Я вышел на Долгоруковскую и замер. Все можно забыть, а вот этого не забудешь! В спокойные времена в спокойной стране человек растет, учится, женится, работает, хворает, дряхлеет; он может прожить всю жизнь, так и не поняв, что такое свобода; вероятно, он всегда чувствует себя свободным в той мере, в которой положено быть свободным пристойному гражданину, обладающему средним воображением. Выйдя из тюремных ворот, я остолбенел. Извозчики, парень с гармошкой, лоток, молочная Чичкина, булочная Савостьянова, девушки, собаки, десять переулков, сто дворов. Можно пойти прямо, свернуть направо или налево… Вот тогда-то я понял, что такое свобода, понял на всю жизнь.
(Никогда я не мог разгадать пушкинских строк: «На свете счастья нет, но есть покой и воля…» Много раз я думал над этими словами, но так их и не понял: жизнь изменилась. В 1949 году я сидел рядом с С. Я. Маршаком в партере Большого театра; на сцене произносили речи о Пушкине – это был юбилейный вечер. Потом мы пошли в кафе на углу Кузнецкого Моста. Я спросил Самуила Яковлевича, о каком счастье мечтал Пушкин, помимо покоя и воли; Маршак ничего не ответил).
А на Долгоруковской я долго стоял и улыбался; потом пошел домой, на Остоженку, мимо Страстной площади, там я поздоровался с Пушкиным, шел по зеленым бульварам, шел и все время улыбался.
9
Из Киева меня скоро выслали и заодно почему-то запретили проживание в Киевской, Волынской и Каменец-Подольской губерниях. Я получил проходное свидетельство в Полтаву: там жил брат моей матери, либеральный адвокат.
Город мне показался милым: тихие улицы, сады с золотыми деревьями, белые домики; но «гласный надзор полиции» мог отравить жизнь и в идиллической Полтаве. Конечно, дядюшка меня любезно принял, но я понял, что чем реже буду у него бывать, тем ему будет спокойнее. Я начал поиски комнаты; приходилось предупреждать квартировладельцев, что я состою под надзором полиции. После такого предупреждения мне неизменно отказывали – одни грубо, другие с виноватым видом, ссылаясь на тяжелые и без того условия. Наконец я попал к мужскому портному Браве, который, посоветовавшись с женой, решил сдать мне комнатушку. Я вынул книги, тетради и решил прочно обосноваться в Полтаве. Разумеется, я надеялся продолжать подпольную работу; у меня был адрес одного рабочего – мне его дали в Киеве. В течение недели я ходил с одного конца города в другой, желая убедиться, что за мной не следует шпик.

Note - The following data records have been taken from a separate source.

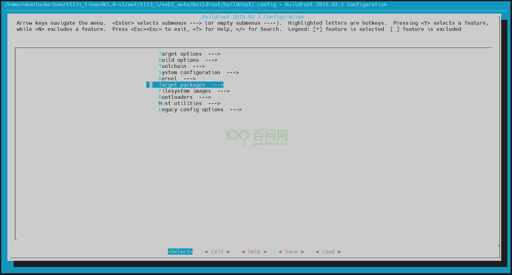Open Help from the bottom bar

pos(254,252)
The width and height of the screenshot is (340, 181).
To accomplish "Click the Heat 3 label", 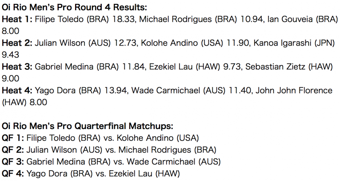I will coord(17,67).
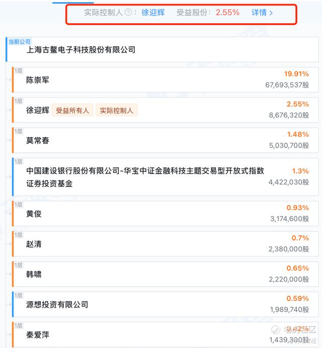The width and height of the screenshot is (322, 348).
Task: Open 徐迎辉 link in the header bar
Action: click(x=153, y=13)
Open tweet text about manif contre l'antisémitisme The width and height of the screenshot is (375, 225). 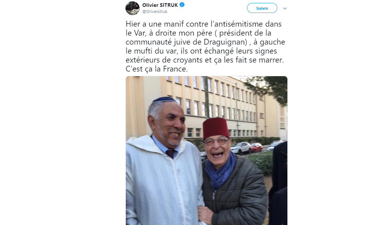pos(206,46)
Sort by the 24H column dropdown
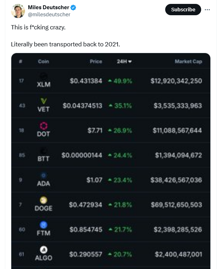Image resolution: width=222 pixels, height=269 pixels. coord(124,62)
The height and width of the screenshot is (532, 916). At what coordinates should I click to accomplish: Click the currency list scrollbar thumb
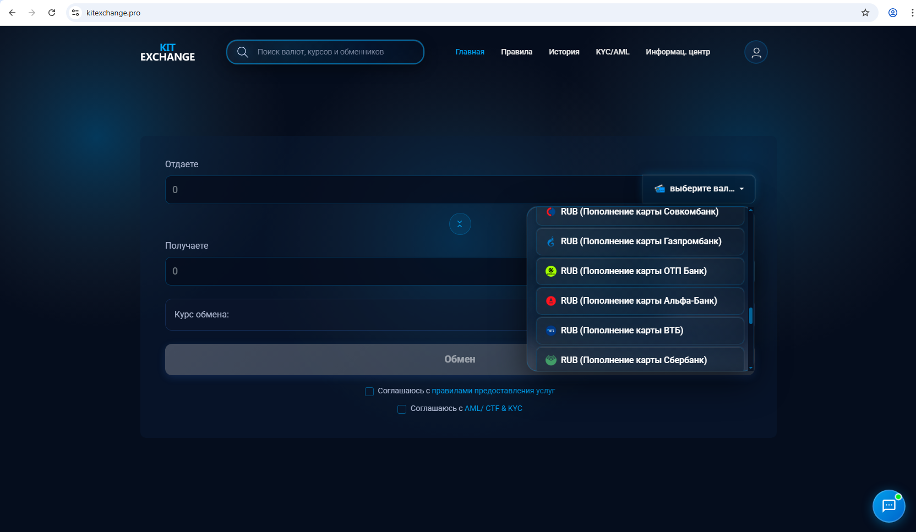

Одиннадцатого ноября 1908 года начальник полтавского жандармского управления полковник Нестеров писал: «По организации РСДРП доношу, что вновь вошедшие лица в сферу наблюдения за октябрь» – следовал список, и в нем «Илья Григорьев Эренбург – студент». Жалко, что с его донесением я ознакомился полвека спустя: наверно, мне польстило бы, что он принял меня за студента.
Мне трудно было бы вспомнить некоторые подробности моей полтавской жизни; на помощь еще раз пришли архивы полиции: «Копия с полученного агентурным путем письма поднадзорного Ильи Григорьева Эренбурга. Полтава от 21 сентября 1908 г. к Симе в Киев. “Уважаемый товарищ! Сообщаю некоторые сведения о состоянии Полтавских организаций. Существуют 2–3 кружка, сил нет. Вообще положение плачевное. Говорить при таких условиях о конференции по меньшей мере смешно… Меня как “большевика” долго не пускали, да и теперь держат на “исключительном положении”. Очень просил бы вас выслать несколько десятков “Южного пролетария”, а также сообщить, что у вас нового”».
Я не помню Симы, но вспоминаю, что в Полтаве была меньшевистская организация, и, будучи большевиком, к тому же чрезвычайно молодым и чрезвычайно дерзким, я напугал милого тщедушного меньшевика с чеховской бородкой, который приговаривал: «Нельзя же так – все сразу, право, нельзя…» Мне удалось, однако, связаться с тремя большевиками, работавшими в железнодорожном депо, и написать две прокламации.
Я должен был раз в неделю являться в участок, но «гласный надзор» этим не ограничивался: то и дело ко мне приходили городовые, будили на рассвете, стучали в окошко ночью. Как-то, возвратившись домой, я увидел на моей постели городового в башлыке; он укоризненно сказал «все ходите», взял со стола тетрадку-конспект «Истории философии» Куно Фишера, – аккуратно связал веревкой мои книги и уволок их.